Instructions for the task:
Arrange the lines as a JSON list of strings, one string per line with blank lines left out, beginning at the line that has "Where should I" and stopping after the line that has "619x355 pixels.".

Extracted data:
· · · ·

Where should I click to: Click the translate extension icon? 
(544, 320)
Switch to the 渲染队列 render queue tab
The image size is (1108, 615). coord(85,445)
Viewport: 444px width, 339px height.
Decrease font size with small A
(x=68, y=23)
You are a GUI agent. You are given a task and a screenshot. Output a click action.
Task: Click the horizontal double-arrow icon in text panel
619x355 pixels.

· · · ·

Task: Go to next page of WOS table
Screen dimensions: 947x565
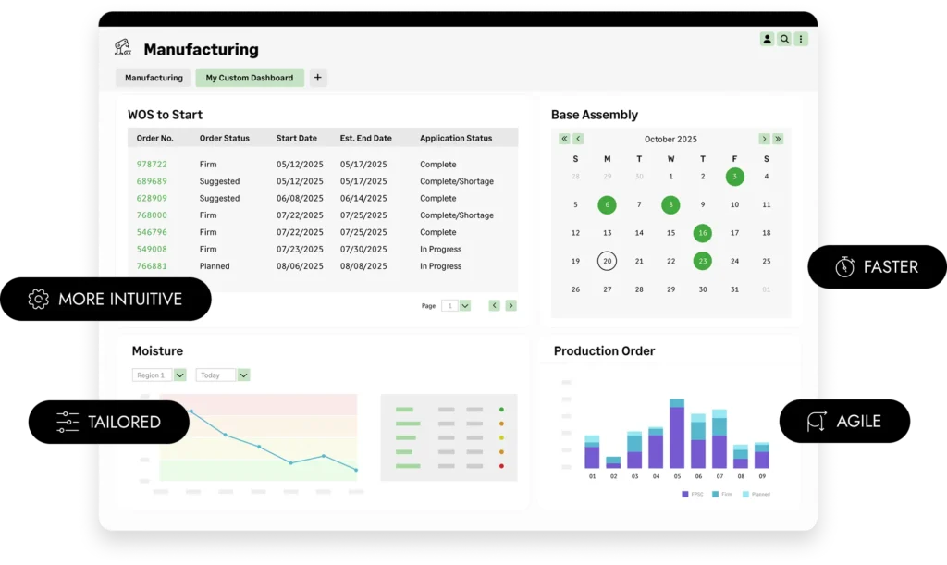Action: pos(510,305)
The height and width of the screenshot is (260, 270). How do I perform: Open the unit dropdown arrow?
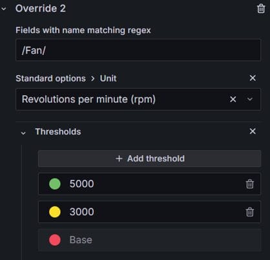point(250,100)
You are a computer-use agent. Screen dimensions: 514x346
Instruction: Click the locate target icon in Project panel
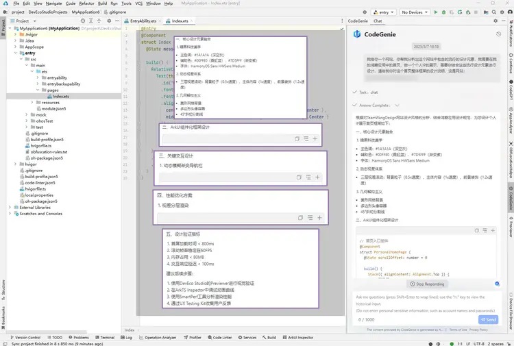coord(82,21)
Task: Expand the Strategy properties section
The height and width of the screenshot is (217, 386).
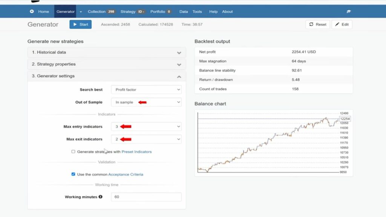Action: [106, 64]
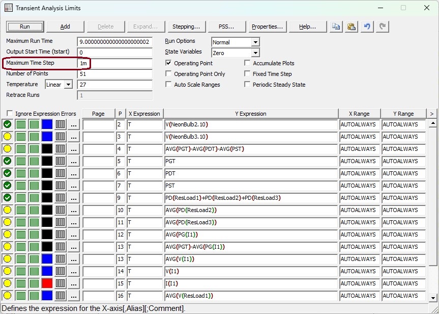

· · · ·

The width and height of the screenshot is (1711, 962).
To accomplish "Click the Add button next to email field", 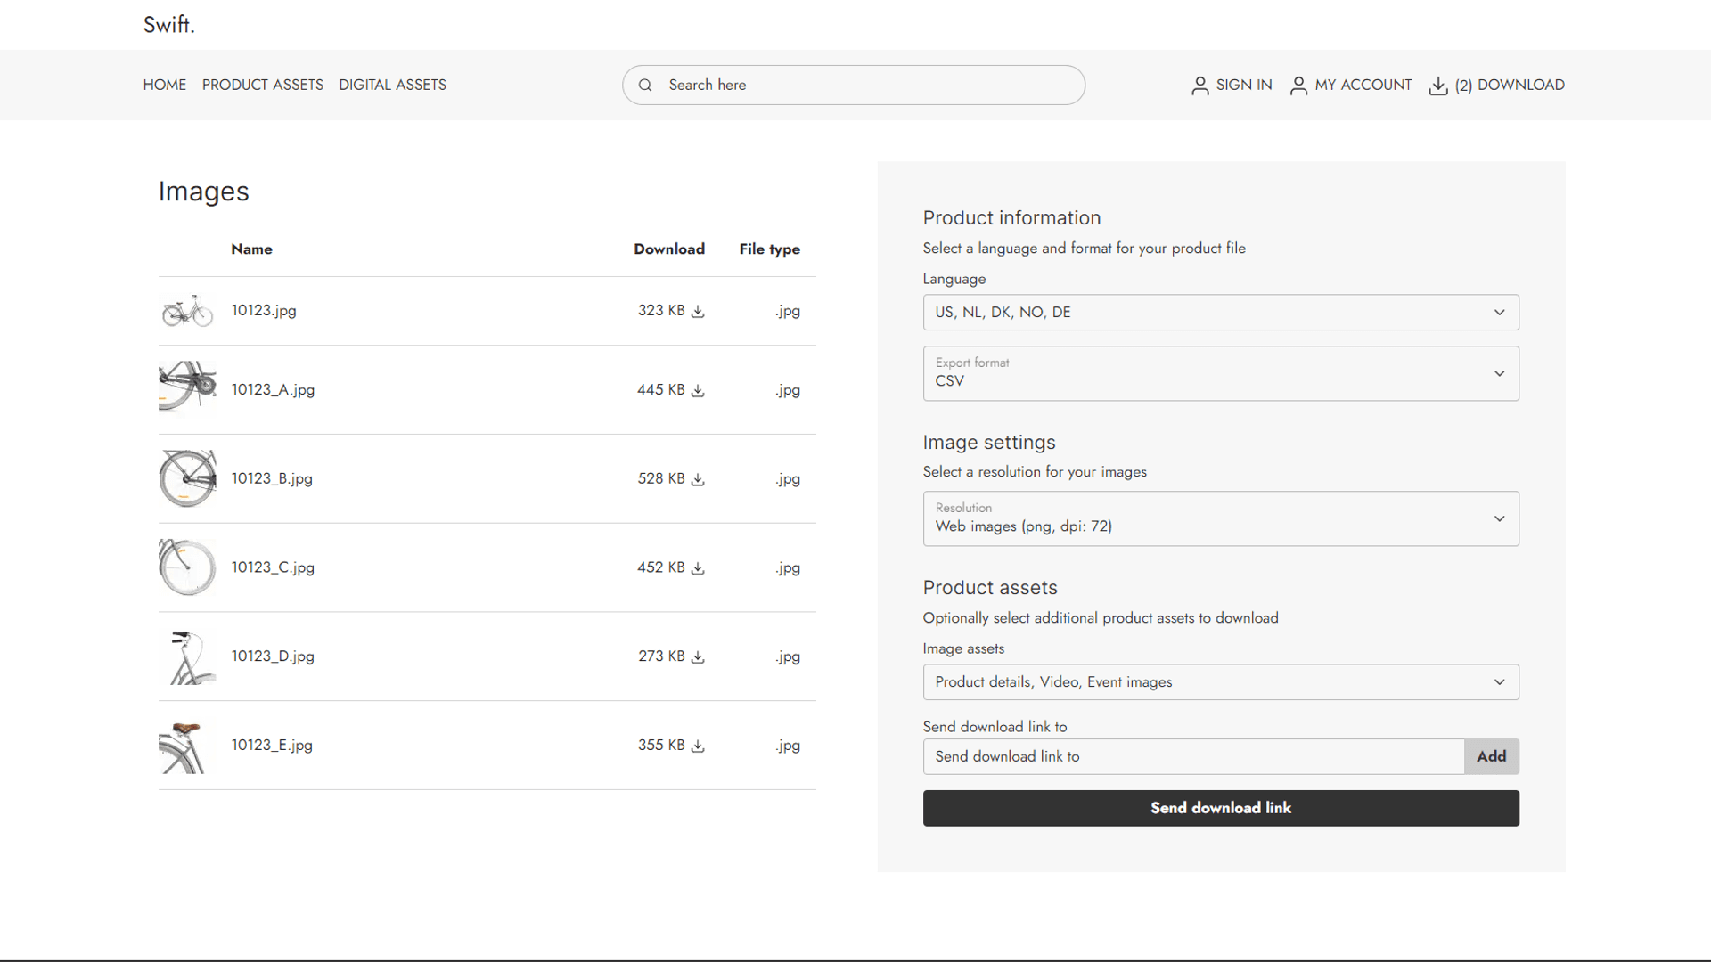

· · · ·

Problem solution:
[
  "Where should I click to: Click the translate extension icon? ",
  "(544, 320)",
  "Switch to the 渲染队列 render queue tab",
  "The image size is (1108, 615). coord(85,445)",
  "Viewport: 444px width, 339px height.",
  "Decrease font size with small A",
  "(x=68, y=23)",
  "You are a GUI agent. You are given a task and a screenshot. Output a click action.",
  "Task: Click the horizontal double-arrow icon in text panel",
  "619x355 pixels."
]